__ЧТО СДЕЛАТЬ__:
1/ Ответьте на вопросы по фрагменту о Чехове и Суворине:
(a) Что представляет собой здание, которое занимает знаменитый питерский БДТ?
(b) Какой отдел Суворин оставил за собой в газете?
(c) Что, по словам автора, нравилось Чехову в Суворине?
2/ Напишите продолжение фрагмента о Чехове и Суворине, начиная после его последней фразы.

----- ФРАГМЕНТ ТЕКСТА -----

Но вопрос у нас другой: а что действительно привлекало Чехова к Суворину, в Суворине? Я бы сказал так: Чехов видел в нем своего рода образец, которому хотел следовать сам. Суворин был типом человека, выбившегося из очень скромного житьишка на некую культурную вершину: издатель самой большой и, как мы теперь начинаем понимать, едва ли не лучшей тогдашней газеты. Суворин давал ему пример. Оправдывая дружбу Чехова с Сувориным, говорят, что последний мало общего имел с собственной газетой, был далек от осуществления чисто редакторских ежедневных функций. Запустив в ход большое дело и только оставив за собой в газете небольшой отдел в жанре, как сказали бы в Америке, commentary at large, сам он интересовался другим, например, театром. (Знаменитый питерский БДТ под руководством Товстоногова – это бывший так называемый Суворинский театр, то же здание на Фонтанке.) У Чехова действительно много высказываний, клонящихся к тому, что Суворин лучше звучит, когда он пишет в либеральном духе. Но, повторяю, причина этой близости была отнюдь не в идеологии той или другой окраски. Чехову нравился в Суворине тип личности: человека из низов, высоко поднявшегося, организовавшего большое и культурно значимое дело. Он с Сувориным идентифицировался. Тут психология была, а не идеология.

----- ПРЕДСТАВЛЕННЫЕ ДАННЫЕ -----

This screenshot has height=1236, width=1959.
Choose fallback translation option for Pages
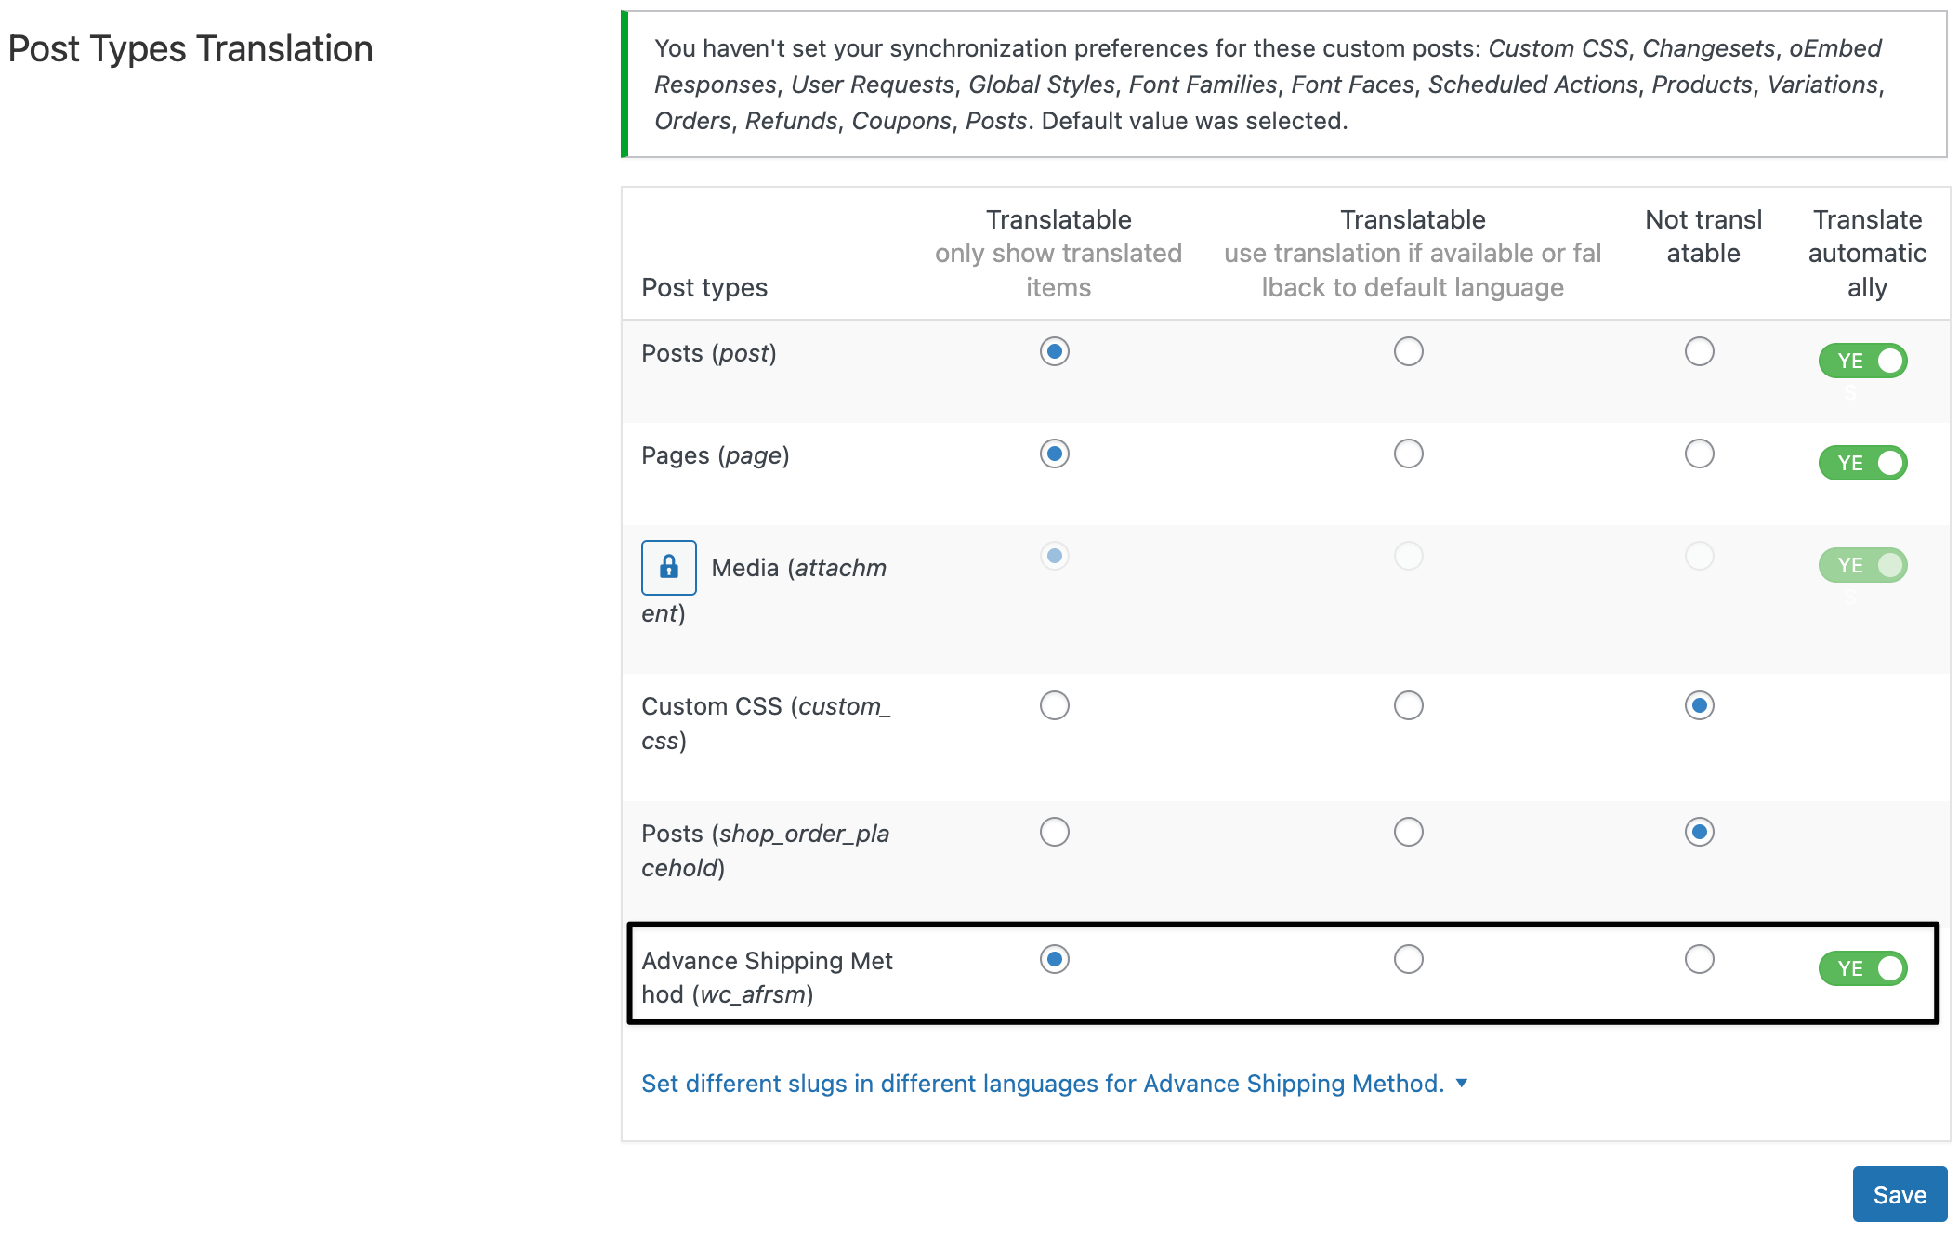pos(1408,454)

-----

__ОТВЕТЫ__:
1/
(a) Это бывший так называемый Суворинский театр, то же здание на Фонтанке.
(b) Небольшой отдел в жанре, который в Америке назвали бы commentary at large.
(c) Тип личности: человек из низов, высоко поднявшийся и организовавший большое и культурно значимое дело.

2/
И. Т.: Мы еще не поговорили о Чехове-писателе, Чехове-художнике.
Б. П.: Мне кажется, Иван Никитич, что тут особенно распинаться не следует, Чехов – фигура бесспорная, мировой классик. Правда, на Западе сейчас он воспринимается в основном как драматург, но мы же упоминали отзыв Сомерсета Моэма, говорившего как раз о влиянии Чехова как автора рассказов. Я вспоминал кое-что из Олдоса Хаксли, Кэтрин Мэнсфилд упомянул как главную подражательницу, но едва ли не главное влияние пропустил: Хемингуэй, конечно. Он идет по стопам Чехова, сочиняя бессюжетные рассказы, бесфабульные, лучше сказать. Все происходит в пресловутом подтексте, а это и есть урок Чехова.
Но вот что надо сказать, вот о чем подумать: какова тематика позднего Чехова? Я бы сказал, что главной, даже единственной его темой становится смерть. Все его поздние вещи – это фантазия о смерти.
И. Т.: А как же тогда быть с его постоянным мотивом о будущей лучшей жизни? О том, что через двести-триста лет такая необыкновенная жизнь начнется?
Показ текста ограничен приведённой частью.